Twenty-five years after launching one of the nation’s first disability support offices, Boston University has launched a pilot program to examine options for students with Asperger’s Syndrome, an Autism spectrum disorder commonly overlooked on college campuses.
ASDs can impair students’ verbal and non-verbal communication, social skills and some behaviors, according to Sargent College of Health and Rehabilitation Sciences professor Gael Orsmond. Patients with Asperger’s Syndrome experience ASD symptoms but have an average IQ and no history of language development problems. Patients also may experience feeling shy and socially alienated from peers in addition to having obsessive compulsive tendencies.
Despite the difference between Asperger’s and other ASDs, Orsmond said the distinction is irrelevant when helping students to succeed in classes or with social interactions.
“The interventions and what [the students] need are going to be the same,” she said. “We still have to look at the person and what their difficulties are.”
The program, developed by BU Disability Services Clinical Director Lorraine Wolf in collaboration with the University of Minnesota and the University of Connecticut School of Law, will evaluate ways students with Aspergers can treat its symptoms
“We want to find out what are the best interventions,” she said. “Personal support seems like one of the most important things — just having someone to check in with on a regular basis.”
Asperger’s Syndrome was first described in 1944 but was not classified as a psychiatric disorder until 1994, according to the Asperger’s Association of New England website. Since then, colleges, especially more competitive schools, have seen an increase in students with the disorder, Wolf said.
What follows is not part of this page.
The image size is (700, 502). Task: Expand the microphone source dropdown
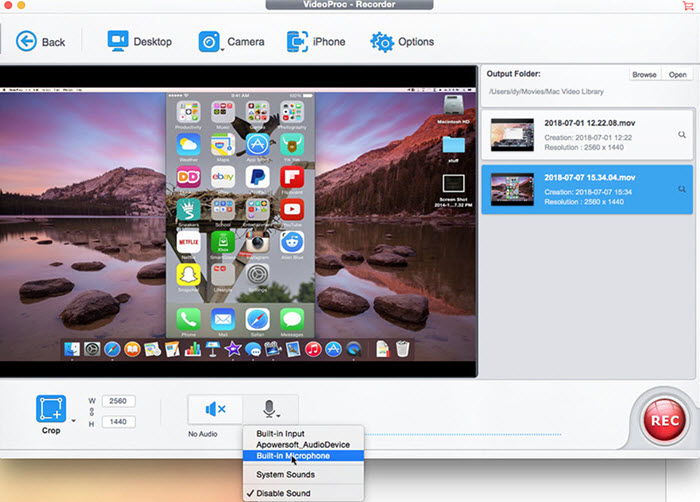(270, 409)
But AANE Executive Director Dania Jekel said the increase is more likely due to a higher rate of diagnosis, not a rise in the number of students with Asperger’s.
“We know that the number of identified students has certainly increased,” she said. “Before, a lot of folks had a different diagnosis or no diagnosis.”
But many students still do not report symptoms, making it difficult to track the prevalence of Asperger’s on college campuses, Wolf and Jekel said.
“It could be a unique challenge [for the students] to advocate for themselves,” Wolf said, because asking for help is a common social impairment. “Students are often brought in by parents. It is rare for them to bring themselves in.”
Jekel said she hopes more schools will focus on locating students with Asperger’s so they can receive the help that will let them succeed in college.
“A lot of schools have disability offices, but it’s really very often that people with Asperger’s Syndrome are confused or have trouble taking the initiative,” she said. “That’s a problem. There has to be somebody out there who has to be on top of what’s going on and has to be proactive.”
Wolf said she hopes the pilot program, along with a book she co-authored, set to be released in early 2007, will help bring more insight about the disorder to other universities’ disability services programs.
“[Students with Asperger’s] often have different needs than resource disability people are used to dealing with,” she said.
Jekel said college students with Asperger’s without a support system can turn to AANE, which hosts discussion and social groups for young adults.
Wolf said students with Asperger’s may need extra time for test-taking, reduced course loads, special housing accommodations, including single rooms or quiet floors, or someone to occasionally check in with.
Jekel said colleges should also consider developing a special orientation for students with Asperger’s.
“[The orientation would be] to sort of go over with students what are they going to disclose and who are they going to disclose it to and how,” she said.
Orsmond, who is studying patients with autism and their families, said students with Asperger’s need personal support to succeed in college. She said she suggests students try to connect with a professor who may be more understanding of the disorder.
Jekel said Asperger’s students also find support groups helpful.
“What we see is that people with Asperger’s Syndrome generally feel very comfortable in groups with other people with Asperger’s Syndrome,” she said. “I think it’s important to have those available.”